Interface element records
= = = = = = =
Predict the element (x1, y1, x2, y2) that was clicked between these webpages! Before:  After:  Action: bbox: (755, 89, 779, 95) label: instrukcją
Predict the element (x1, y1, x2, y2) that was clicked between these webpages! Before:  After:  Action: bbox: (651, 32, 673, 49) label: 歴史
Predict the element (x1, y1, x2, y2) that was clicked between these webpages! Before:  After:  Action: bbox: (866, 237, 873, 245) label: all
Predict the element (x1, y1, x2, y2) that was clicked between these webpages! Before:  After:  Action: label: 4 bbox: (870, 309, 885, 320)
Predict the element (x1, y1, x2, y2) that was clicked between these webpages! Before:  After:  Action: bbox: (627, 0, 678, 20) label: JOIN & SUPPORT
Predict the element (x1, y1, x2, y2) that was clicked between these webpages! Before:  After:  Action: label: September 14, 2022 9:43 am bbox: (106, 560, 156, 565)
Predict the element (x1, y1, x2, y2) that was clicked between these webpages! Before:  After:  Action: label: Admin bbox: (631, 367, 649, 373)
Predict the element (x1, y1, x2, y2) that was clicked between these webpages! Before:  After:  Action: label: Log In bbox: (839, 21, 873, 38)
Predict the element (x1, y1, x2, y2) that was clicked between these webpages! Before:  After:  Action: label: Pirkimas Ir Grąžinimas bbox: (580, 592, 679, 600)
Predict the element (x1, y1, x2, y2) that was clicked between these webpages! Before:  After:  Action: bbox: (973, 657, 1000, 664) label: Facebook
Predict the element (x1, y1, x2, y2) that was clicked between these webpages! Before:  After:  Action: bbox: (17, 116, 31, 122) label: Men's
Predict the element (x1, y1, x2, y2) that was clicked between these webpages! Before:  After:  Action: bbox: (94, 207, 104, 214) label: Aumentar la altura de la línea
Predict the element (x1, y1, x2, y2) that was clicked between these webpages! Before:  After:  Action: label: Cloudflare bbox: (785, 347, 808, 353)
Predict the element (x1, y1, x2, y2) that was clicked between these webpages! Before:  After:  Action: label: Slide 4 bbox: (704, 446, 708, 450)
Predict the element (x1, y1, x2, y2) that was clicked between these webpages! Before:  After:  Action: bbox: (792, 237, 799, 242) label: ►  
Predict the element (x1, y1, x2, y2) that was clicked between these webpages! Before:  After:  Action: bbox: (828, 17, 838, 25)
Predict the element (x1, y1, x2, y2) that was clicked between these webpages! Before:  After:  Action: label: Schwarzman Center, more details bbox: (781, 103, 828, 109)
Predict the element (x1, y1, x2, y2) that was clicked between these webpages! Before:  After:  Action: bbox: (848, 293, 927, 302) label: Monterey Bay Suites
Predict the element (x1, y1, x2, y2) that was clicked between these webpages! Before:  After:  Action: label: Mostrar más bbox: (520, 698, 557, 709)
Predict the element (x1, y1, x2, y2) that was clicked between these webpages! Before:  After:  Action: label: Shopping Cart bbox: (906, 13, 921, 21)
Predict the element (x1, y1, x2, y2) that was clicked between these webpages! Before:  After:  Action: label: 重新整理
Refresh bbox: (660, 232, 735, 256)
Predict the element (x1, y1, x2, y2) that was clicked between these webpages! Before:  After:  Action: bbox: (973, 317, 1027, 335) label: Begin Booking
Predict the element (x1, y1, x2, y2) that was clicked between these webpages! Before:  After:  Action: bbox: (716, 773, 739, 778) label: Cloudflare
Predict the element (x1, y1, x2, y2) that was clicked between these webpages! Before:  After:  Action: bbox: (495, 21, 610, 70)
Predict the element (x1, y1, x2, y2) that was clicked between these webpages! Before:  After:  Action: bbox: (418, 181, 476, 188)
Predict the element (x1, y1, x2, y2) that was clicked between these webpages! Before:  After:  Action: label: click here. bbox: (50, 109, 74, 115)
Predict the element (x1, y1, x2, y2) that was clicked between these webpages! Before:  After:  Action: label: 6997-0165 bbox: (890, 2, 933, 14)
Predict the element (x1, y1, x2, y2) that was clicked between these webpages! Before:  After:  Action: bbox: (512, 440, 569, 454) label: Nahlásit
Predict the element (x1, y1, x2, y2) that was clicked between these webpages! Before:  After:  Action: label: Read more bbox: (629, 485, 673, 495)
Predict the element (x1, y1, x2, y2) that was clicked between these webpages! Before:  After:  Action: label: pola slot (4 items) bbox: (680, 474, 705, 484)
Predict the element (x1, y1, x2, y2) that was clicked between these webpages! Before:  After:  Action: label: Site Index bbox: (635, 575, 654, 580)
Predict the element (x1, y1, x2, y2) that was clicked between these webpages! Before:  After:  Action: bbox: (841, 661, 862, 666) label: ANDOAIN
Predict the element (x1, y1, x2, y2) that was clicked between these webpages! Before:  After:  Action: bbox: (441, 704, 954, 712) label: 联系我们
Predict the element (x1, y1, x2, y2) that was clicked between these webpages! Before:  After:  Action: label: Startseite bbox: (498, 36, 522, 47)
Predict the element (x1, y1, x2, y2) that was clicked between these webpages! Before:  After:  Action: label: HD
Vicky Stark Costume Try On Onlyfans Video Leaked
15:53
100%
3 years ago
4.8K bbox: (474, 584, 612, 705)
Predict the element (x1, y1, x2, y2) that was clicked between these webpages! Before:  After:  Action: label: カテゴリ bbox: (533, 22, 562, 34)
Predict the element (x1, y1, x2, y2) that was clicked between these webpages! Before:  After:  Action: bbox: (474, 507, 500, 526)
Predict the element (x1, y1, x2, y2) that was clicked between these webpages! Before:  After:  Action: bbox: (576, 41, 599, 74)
= = = = = = =
> **Problem requirements**: Select each line of the material above that contains the string "Cloudflare" and copy those lines in full.

> **Worked answer**:
Predict the element (x1, y1, x2, y2) that was clicked between these webpages! Before:  After:  Action: label: Cloudflare bbox: (785, 347, 808, 353)
Predict the element (x1, y1, x2, y2) that was clicked between these webpages! Before:  After:  Action: bbox: (716, 773, 739, 778) label: Cloudflare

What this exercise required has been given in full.